United States of America, Appellee, v. Ann Victoria Ellefson, Appellant.
No. 04-1293
United States Court of Appeals FOR THE EIGHTH CIRCUIT
Submitted: October 19, 2004 Filed: August 23, 2005
Appeal from the United States District Court for the Northern District of Iowa.
Before COLLOTON, LAY, and GRUENDER, Circuit Judges.
Ann Victoria Ellefson was convicted of distributing and aiding and abetting the distribution of 2,887 pseudoephedrine pills knowing, or having a reasonable cause to believe, the pseudoephedrine would be used to manufacture methamphetamine, in violation of
I. BACKGROUND
Ellefson‘s convictions arose from her involvement with the drug-related activities of her then boyfriend, Ryan Buchheim. The case against Ellefson centered around a September, 2002, transfer of 2,887 pseudoephedrine pills from Ellefson and Buchheim to undercover police officer Josh Lupkes and confidential informant Flint Hillman in exchange for two tanks purportedly containing anhydrous ammonia.
Lupkes and Hillman met Buchheim and Ellefson outside of her residence in Cedar Rapids, Iowa. With Ellefson present, Hillman helped Buchheim move the purported anhydrous ammonia tanks from his car into Buchheim‘s van. Hillman, Buchheim and Ellefson then went into her apartment, leaving Lupkes in Hillman‘s car. Inside her apartment, Ellefson quizzed Hillman about how well he knew Lupkes. Ellefson asked Hillman: “Why are you afraid to bring him up?“; “How long have you known him?“; “Does he know what you‘re coming here for?“; “Then it doesn‘t really matter, does it?” Hillman told Ellefson that Lupkes was “where I got all my crank from” and that Lupkes knew why Hillman was in her apartment.

● **Entries shown**

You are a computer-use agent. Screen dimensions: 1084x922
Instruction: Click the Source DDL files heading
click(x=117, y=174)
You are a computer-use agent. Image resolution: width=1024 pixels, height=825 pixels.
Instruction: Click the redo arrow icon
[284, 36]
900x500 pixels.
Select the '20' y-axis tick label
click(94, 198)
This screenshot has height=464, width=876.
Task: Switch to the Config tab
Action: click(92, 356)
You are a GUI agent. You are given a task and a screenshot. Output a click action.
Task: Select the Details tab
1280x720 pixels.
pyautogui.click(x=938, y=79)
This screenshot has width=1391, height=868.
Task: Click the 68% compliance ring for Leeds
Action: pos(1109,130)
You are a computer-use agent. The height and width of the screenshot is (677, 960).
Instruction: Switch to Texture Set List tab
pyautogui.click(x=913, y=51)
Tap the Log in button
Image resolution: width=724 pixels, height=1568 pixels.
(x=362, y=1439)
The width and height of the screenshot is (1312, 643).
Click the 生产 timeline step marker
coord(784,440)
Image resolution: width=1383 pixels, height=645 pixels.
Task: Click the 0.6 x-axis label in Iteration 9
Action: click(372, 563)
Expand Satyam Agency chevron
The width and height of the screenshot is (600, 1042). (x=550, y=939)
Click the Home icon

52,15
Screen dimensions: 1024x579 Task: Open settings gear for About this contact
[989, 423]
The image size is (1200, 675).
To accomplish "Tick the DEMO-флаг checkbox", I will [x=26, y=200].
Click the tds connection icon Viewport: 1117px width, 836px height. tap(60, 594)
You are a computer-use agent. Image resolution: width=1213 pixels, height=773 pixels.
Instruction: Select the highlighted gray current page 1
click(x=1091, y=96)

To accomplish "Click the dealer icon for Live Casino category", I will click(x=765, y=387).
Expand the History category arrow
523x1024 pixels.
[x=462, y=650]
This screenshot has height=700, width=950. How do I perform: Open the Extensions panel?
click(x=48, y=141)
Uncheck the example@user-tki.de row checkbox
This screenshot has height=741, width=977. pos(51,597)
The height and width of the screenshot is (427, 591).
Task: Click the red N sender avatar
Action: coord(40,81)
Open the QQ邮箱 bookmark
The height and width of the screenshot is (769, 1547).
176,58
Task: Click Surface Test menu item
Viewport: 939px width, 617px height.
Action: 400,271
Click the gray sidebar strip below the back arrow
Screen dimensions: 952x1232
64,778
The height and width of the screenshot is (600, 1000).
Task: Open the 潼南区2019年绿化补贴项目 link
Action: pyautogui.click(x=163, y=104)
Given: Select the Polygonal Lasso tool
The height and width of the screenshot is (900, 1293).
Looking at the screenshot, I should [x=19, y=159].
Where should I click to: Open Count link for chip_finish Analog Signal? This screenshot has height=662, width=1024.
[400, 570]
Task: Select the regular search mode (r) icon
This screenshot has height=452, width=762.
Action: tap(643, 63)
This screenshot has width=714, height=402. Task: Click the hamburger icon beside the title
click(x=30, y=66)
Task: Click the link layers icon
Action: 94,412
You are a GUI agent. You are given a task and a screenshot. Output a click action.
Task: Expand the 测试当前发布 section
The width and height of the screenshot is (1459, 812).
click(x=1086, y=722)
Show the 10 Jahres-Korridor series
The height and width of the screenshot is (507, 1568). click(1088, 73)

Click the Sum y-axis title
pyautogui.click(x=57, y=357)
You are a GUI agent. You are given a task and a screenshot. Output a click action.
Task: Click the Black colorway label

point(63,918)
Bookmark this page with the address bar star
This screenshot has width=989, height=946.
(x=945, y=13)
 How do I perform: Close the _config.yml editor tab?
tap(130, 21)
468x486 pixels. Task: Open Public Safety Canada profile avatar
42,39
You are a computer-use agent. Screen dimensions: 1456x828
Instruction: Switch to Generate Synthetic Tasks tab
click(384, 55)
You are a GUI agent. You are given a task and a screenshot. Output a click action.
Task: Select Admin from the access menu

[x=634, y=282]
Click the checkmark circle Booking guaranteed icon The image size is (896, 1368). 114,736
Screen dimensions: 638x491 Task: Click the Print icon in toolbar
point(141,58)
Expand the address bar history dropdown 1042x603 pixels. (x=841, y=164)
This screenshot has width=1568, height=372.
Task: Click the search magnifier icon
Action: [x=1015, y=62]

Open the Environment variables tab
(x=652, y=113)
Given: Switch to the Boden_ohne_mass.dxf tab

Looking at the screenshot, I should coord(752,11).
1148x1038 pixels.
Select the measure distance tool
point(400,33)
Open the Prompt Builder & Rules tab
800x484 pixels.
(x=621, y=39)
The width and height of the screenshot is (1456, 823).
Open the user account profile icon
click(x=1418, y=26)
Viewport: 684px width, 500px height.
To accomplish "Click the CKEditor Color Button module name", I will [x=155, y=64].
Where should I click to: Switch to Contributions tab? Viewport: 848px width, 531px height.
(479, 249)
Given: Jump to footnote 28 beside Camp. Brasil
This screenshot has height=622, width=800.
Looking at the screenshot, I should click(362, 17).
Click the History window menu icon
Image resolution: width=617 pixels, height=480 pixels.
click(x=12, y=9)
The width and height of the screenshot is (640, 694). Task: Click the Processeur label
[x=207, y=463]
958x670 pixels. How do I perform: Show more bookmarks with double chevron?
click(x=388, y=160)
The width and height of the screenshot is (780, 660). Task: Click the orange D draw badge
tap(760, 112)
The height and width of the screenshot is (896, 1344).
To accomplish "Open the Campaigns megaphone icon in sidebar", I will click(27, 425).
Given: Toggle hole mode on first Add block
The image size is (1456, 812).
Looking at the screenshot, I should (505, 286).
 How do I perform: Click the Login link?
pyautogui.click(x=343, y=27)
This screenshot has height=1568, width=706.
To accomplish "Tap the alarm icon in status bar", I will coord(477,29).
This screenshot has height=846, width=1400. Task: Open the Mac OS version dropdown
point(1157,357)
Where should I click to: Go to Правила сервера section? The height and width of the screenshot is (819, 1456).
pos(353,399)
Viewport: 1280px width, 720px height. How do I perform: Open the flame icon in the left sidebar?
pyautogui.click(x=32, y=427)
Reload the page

● **Set of tasks**
1: Summarize the court opinion in two sentences.
2: According to the court opinion, where did Lupkes and Hillman meet Buchheim and Ellefson?

● **Replies**
1: Ann Victoria Ellefson was convicted of distributing and aiding and abetting the distribution of 2,887 pseudoephedrine pills, knowing or having reasonable cause to believe they would be used to manufacture methamphetamine. The case centered on a September 2002 transfer of those pills from Ellefson and her then boyfriend, Ryan Buchheim, to an undercover officer and a confidential informant in exchange for two tanks purportedly containing anhydrous ammonia, and during that meeting Ellefson questioned the informant about how well he knew the officer.

2: Outside Ellefson's residence in Cedar Rapids, Iowa.